[Dataset excerpts]
※ ※ ※

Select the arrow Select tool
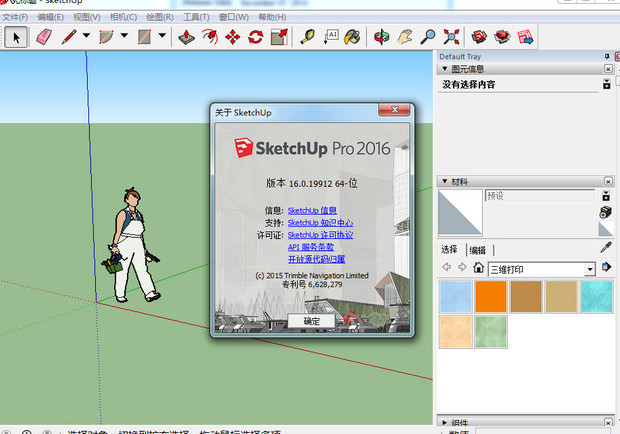 point(16,37)
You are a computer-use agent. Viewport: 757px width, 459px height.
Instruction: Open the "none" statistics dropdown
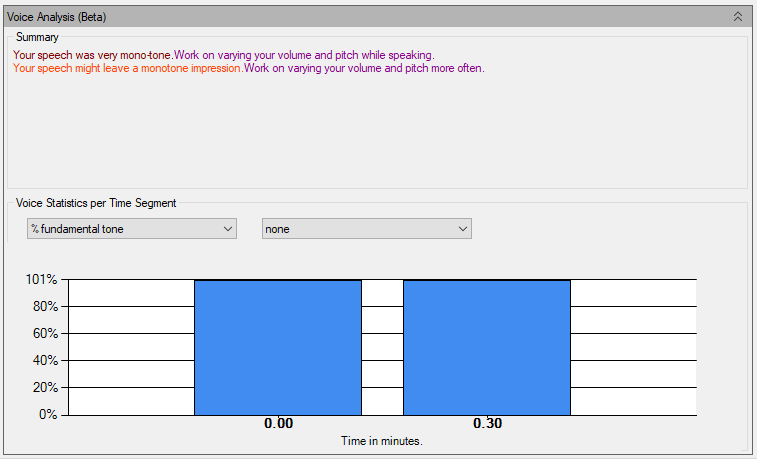coord(366,229)
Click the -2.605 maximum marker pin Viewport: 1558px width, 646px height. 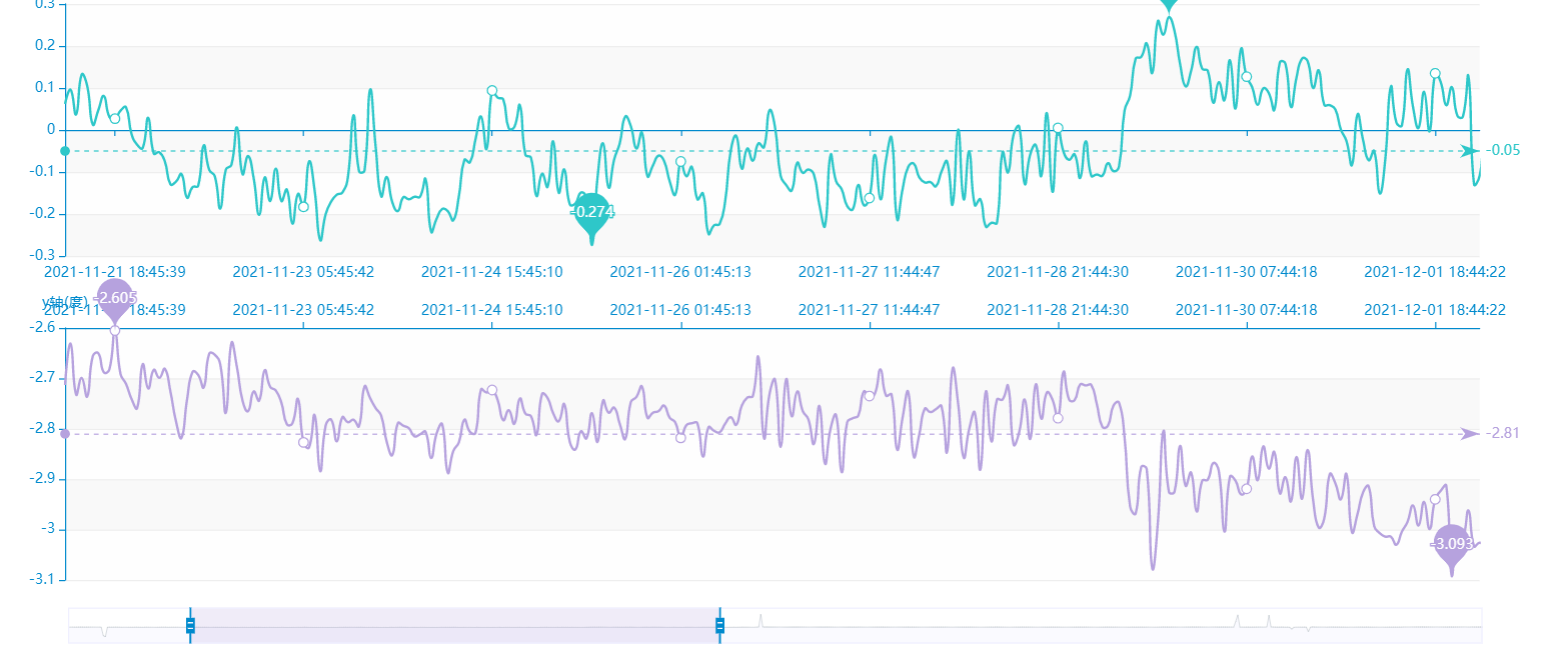(115, 298)
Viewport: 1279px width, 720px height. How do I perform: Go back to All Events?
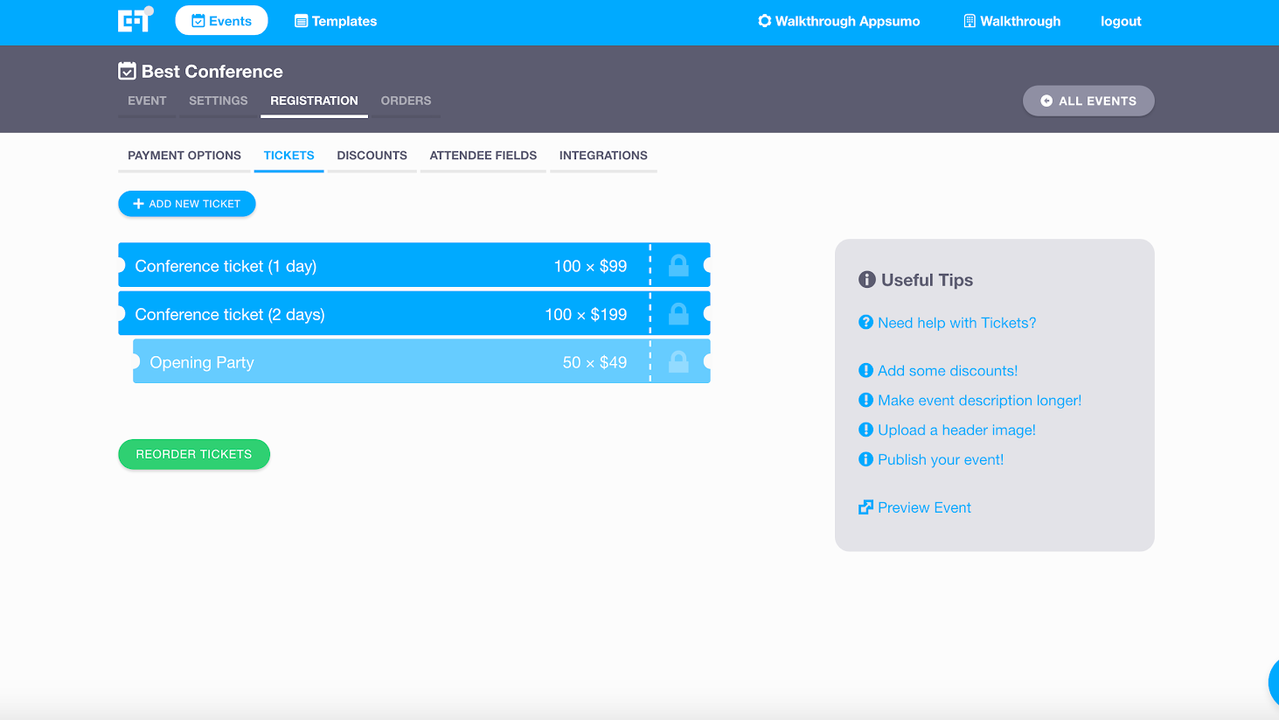click(1088, 101)
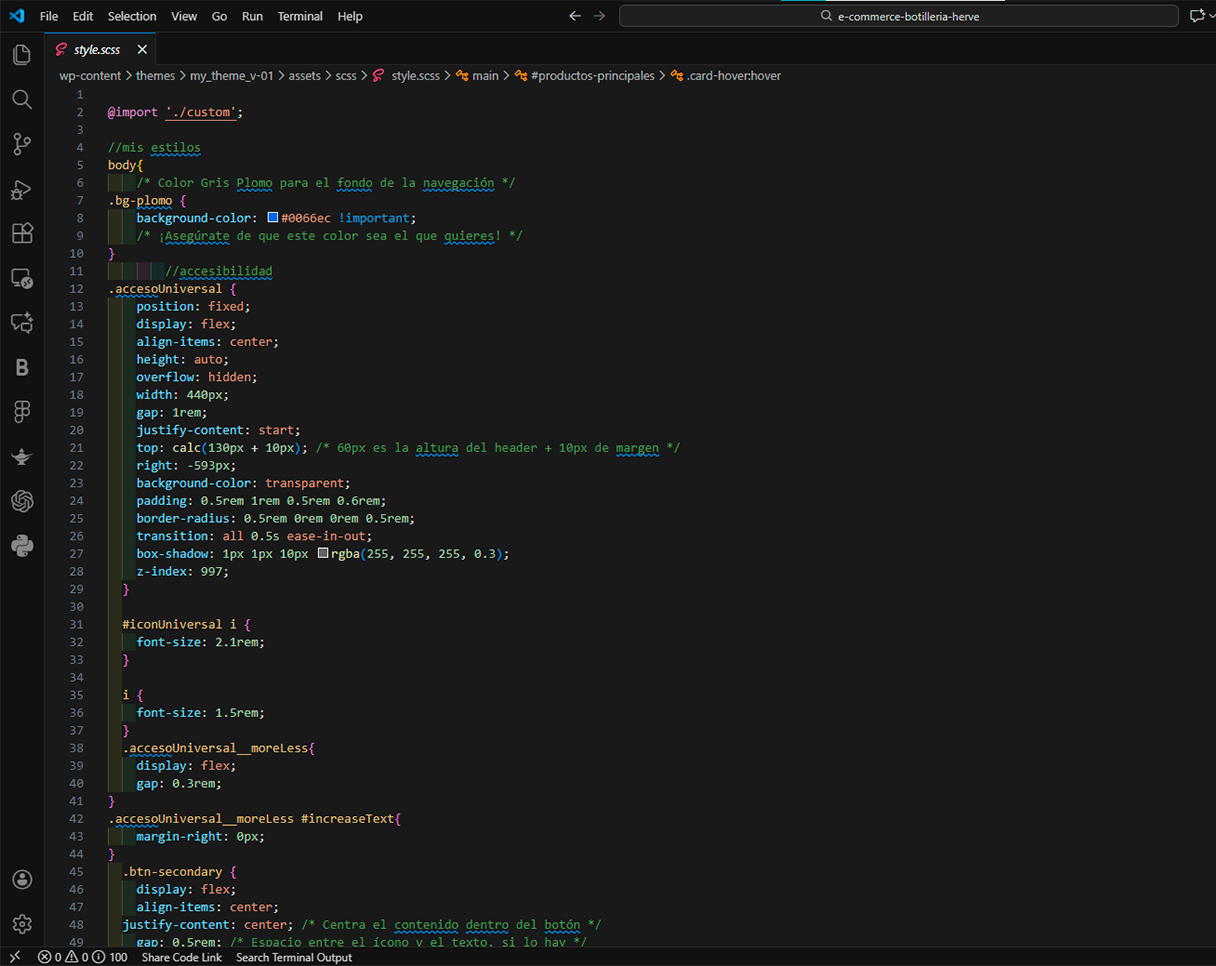Open the Run and Debug view
Image resolution: width=1216 pixels, height=966 pixels.
click(21, 189)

※ ※ ※

*Task goal:* Your answer must be the lines from the one containing "Viewport: 1279px width, 720px" through the last line of the records, printed exactly with no pictures; please include both ends.

*Result for this exercise:*
Viewport: 1279px width, 720px height. How do I perform: Go back to All Events?
click(1088, 101)
Open the Run and Debug view
Image resolution: width=1216 pixels, height=966 pixels.
click(21, 189)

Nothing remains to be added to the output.